Andrey Zignatto è un artista brasiliano del 1981 di Jundiaì nei pressi di Rio.
Negli ultimi anni manifesta, come spinto dall’animo di un carpentiere, una predilezione per il materiale edilizio, una sensibilità particolare per le costruzioni ma più in particolare per i mattoni, i foratini, i blocchi di terracotta rossa che servono per costruire muri, soffitte, fondamenta delle nostre case.
La sua espressione è il paradosso di questo materiale. Così rigido, creato per esserlo anche se leggero e adatto al suo accumularsi, il mattone di Zignatto diventa centro delle sue opere, protagonista assoluto come del resto lo è silenzioso nella vita di tutti noi.
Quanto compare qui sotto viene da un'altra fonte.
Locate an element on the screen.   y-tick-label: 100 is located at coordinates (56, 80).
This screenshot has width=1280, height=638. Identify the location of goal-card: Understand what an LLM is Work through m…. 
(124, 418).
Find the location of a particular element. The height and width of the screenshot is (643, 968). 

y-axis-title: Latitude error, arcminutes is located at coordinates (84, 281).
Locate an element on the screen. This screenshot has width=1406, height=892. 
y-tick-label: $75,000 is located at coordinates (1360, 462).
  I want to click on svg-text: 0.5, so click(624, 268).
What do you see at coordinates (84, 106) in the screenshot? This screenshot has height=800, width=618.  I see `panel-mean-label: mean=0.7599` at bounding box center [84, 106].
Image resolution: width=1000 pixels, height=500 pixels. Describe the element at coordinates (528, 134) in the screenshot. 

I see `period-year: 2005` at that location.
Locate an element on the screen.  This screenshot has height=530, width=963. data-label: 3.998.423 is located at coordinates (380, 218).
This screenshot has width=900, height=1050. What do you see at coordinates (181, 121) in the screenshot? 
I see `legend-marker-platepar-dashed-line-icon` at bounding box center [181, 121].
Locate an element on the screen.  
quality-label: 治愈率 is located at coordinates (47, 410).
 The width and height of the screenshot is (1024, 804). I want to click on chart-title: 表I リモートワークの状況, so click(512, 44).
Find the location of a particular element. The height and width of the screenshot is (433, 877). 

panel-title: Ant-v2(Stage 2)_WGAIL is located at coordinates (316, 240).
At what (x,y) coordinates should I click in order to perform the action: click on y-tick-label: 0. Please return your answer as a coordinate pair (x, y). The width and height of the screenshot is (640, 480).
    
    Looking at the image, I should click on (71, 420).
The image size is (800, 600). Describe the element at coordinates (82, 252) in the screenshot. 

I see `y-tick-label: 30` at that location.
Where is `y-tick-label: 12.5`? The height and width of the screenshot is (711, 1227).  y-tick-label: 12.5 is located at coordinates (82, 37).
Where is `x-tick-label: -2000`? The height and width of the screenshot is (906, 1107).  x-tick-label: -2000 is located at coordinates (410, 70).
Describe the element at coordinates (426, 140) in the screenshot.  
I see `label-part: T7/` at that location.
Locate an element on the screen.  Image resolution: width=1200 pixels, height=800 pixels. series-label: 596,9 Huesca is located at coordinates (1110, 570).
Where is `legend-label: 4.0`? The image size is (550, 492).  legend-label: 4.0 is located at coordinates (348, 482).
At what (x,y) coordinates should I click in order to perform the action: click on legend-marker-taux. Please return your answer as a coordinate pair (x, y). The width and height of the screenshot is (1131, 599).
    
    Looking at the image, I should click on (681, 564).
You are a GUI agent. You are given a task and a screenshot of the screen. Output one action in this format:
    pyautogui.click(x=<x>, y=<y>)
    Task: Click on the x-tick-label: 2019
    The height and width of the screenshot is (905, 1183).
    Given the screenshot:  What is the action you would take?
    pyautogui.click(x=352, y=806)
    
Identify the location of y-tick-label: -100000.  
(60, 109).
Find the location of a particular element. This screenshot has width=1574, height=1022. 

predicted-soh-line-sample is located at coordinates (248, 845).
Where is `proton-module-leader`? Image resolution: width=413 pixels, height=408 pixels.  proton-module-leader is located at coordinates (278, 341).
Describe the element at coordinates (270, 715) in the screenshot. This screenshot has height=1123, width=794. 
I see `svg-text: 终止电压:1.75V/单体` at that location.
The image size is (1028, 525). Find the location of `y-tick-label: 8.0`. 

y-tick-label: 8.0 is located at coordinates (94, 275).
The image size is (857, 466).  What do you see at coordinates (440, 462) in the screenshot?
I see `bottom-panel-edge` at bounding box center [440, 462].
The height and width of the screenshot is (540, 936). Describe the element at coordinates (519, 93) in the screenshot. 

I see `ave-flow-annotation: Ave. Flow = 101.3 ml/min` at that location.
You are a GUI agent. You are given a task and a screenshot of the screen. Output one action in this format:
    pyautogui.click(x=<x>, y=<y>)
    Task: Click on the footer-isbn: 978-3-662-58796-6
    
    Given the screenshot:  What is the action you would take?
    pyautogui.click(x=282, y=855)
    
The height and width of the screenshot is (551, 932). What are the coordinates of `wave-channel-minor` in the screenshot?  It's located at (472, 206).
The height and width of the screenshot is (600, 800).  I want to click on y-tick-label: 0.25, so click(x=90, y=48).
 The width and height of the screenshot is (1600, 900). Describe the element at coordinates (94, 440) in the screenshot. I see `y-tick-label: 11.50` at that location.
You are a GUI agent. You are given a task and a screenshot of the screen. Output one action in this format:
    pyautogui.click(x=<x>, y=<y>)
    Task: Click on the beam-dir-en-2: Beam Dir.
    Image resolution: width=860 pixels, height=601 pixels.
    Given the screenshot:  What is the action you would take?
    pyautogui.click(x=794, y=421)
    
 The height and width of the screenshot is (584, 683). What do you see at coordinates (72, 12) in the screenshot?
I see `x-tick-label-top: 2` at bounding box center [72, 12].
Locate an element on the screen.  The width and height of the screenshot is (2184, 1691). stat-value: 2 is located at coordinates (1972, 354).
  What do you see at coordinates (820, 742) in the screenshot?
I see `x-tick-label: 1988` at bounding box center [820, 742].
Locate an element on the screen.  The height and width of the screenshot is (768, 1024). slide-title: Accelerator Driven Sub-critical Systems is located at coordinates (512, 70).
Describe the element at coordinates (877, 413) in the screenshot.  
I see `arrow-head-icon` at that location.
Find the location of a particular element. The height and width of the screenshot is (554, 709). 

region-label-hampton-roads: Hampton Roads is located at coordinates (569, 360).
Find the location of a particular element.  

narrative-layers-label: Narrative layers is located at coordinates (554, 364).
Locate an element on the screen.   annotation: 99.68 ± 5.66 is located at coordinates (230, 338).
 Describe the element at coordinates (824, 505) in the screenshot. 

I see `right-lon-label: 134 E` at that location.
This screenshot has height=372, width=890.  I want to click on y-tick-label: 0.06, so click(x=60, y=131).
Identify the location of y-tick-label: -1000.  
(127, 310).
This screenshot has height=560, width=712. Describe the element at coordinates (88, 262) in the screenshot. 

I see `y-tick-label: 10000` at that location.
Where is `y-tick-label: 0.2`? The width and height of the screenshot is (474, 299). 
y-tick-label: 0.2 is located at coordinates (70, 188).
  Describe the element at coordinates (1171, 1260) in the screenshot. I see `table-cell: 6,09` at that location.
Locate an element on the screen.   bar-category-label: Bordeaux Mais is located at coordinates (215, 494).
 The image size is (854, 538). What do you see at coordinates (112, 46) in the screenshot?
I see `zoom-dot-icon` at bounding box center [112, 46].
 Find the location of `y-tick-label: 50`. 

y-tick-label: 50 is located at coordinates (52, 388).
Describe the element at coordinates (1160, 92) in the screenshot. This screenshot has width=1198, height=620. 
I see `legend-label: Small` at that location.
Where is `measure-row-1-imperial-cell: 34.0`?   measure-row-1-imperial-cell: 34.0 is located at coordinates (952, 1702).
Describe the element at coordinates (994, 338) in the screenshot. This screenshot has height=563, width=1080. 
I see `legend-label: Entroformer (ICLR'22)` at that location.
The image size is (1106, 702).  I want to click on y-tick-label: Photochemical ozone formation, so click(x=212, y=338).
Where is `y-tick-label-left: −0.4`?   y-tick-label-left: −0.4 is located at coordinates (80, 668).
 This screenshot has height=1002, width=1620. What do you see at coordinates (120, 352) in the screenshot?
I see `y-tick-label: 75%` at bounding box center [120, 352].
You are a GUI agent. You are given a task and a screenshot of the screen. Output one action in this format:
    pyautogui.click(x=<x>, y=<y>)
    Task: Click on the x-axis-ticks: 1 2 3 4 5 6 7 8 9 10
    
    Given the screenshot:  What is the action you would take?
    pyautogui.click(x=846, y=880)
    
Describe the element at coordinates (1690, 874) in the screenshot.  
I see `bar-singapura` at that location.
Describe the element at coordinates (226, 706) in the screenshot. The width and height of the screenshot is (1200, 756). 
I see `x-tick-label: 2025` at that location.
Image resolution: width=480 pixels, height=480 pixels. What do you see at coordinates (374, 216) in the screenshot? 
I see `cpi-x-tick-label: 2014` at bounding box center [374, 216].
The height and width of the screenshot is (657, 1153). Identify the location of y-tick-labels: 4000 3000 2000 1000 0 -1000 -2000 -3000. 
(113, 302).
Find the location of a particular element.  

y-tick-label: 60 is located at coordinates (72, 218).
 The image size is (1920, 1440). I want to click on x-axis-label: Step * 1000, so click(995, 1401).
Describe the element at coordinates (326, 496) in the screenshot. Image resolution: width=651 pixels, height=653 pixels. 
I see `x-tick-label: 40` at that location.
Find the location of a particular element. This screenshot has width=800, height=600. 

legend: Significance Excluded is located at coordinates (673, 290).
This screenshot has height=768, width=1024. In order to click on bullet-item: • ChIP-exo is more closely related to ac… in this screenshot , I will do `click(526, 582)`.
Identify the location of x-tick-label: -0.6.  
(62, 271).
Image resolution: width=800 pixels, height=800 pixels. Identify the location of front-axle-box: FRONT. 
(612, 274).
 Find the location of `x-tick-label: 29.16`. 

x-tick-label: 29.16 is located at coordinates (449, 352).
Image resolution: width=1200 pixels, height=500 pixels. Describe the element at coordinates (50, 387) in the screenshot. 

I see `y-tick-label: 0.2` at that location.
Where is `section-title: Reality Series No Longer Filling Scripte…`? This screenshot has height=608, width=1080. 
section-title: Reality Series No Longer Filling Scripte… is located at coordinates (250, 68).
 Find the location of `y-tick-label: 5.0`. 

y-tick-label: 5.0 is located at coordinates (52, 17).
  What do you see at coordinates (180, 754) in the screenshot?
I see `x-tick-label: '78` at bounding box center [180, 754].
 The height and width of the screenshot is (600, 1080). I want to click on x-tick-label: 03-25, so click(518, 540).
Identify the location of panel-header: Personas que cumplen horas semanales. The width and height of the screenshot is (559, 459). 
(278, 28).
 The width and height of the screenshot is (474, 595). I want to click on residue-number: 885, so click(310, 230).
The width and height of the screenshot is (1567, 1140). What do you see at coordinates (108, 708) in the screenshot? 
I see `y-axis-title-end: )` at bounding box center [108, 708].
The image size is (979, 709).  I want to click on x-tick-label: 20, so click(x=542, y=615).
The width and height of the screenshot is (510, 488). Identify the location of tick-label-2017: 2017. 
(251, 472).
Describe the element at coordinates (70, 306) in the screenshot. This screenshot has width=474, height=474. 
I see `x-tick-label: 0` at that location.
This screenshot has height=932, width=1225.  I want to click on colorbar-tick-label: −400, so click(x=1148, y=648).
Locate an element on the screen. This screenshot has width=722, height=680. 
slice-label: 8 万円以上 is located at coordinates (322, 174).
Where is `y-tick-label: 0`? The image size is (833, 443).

I nostri muri, le nostre abitazioni sono costituiti di quei parallelepipedi che ad osservarli sembrano forse fragili, dalle pareti sottili e le ampie cavità vuote, sono in realtà un elemento essenziale di tutta l’architettura su cui noi basiamo la nostra esistenza, che inevitabilmente ci circonda quotidianamente.
Il presupposto di Zignatto è la visione del mattone quale simbolica cellula di un costruito organismo, una trasfigurazione materiale del concetto di struttura sociale e dei suoi componenti.
Pignatte si curvano come elementi minimalisti assoggettati alla forza creatrice e sorvegliati dalla rigidità del filo a piombo.
L’oggetto “mattone” trascurato ma da sempre cardine dell’edilizia, in Zignatto si presta a costruzioni di cui però la trasformazione metafisica e surreale diventa una costante. Malleabile, sembra sciogliersi e distaccarsi in parti fluidi da blocchi preesistenti. Ondulante, si piega come un lenzuolo steso che ha per trame non fili ma calce.
Appeso al muro, mostra la sua anatomia come in uno spellato cinquecentesco dei disegni di Leonardo da Vinci. Tagliato a fettine, Zignatto lo appende al muro come alimento, quale soggetto in una improbabile “natura morta”.